Superbugs Could Mean Medical Cable Assembly Changes

Qmed Staff

January 12, 2016

2 Min Read
Superbugs Could Mean Medical Cable Assembly Changes

The silicone-jacketed cable could be on its way out as medtech companies move toward more single-use medical devices.

Qmed Staff

Deadly U.S. superbug outbreaks involving certain types of endoscopes could spell change when it comes to the silicone-jacketed cables used on many surgical tools and medical devices, according to Qmed's sister media outlet DesignNews.

That's because medical device OEMs are looking at making more single-use camera-based surgical instruments, including fiber optic endoscopes. Silicone cabling has not been a problem when it comes to keeping such devices sterilized, but the cost dynamics do not work well when the devices are only used once.

Thermoplastic elastomers (TPEs) are among the materials that could become go-to materials for cabling assemblies, DesignNews reports.

More than 20 people have died and dozens more were sickened in recent years from infections in Los Angeles, Pittsburgh, and Seattle that were related to a specific type of endoscope called a duodenoscope.

Olympus is the major U.S. seller of duodenoscopes, which are threaded down through the digestive tract and into the small intestine. Fujifilm, and Pentax's Hoya Corp. also sell models.

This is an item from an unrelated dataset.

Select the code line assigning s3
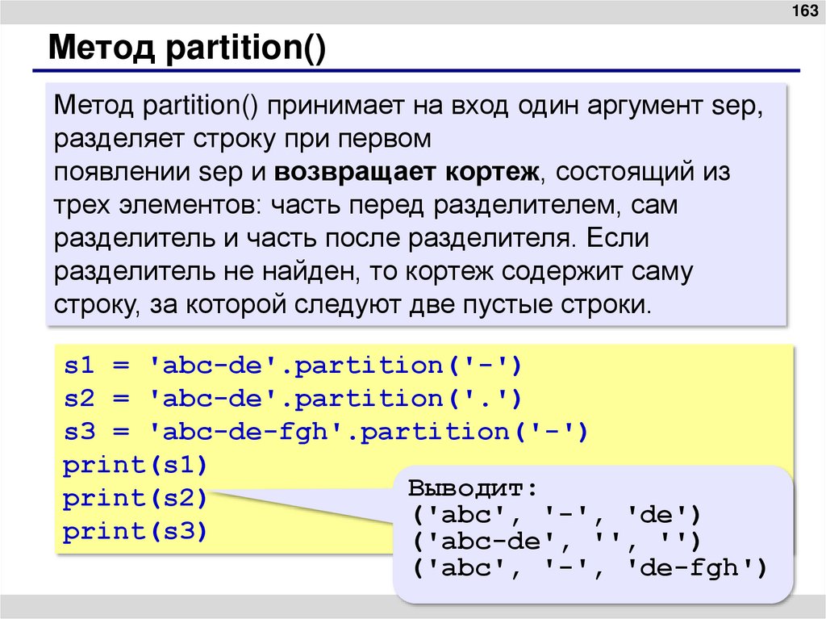This screenshot has height=619, width=826. 326,432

Duodenoscopes provide the least invasive way of draining fluids from pancreatic and biliary ducts blocked by cancerous tumors, gallstones, or other conditions. But FDA is now warning that the duodenoscopes' movable "elevator" mechanism, located at the tip, might improve efficiency and effectiveness, but has proven challenging to disinfect.

By fall 2015, FDA was expanding its warnings to include flexible bronchoscopes made by Olympus and other companies.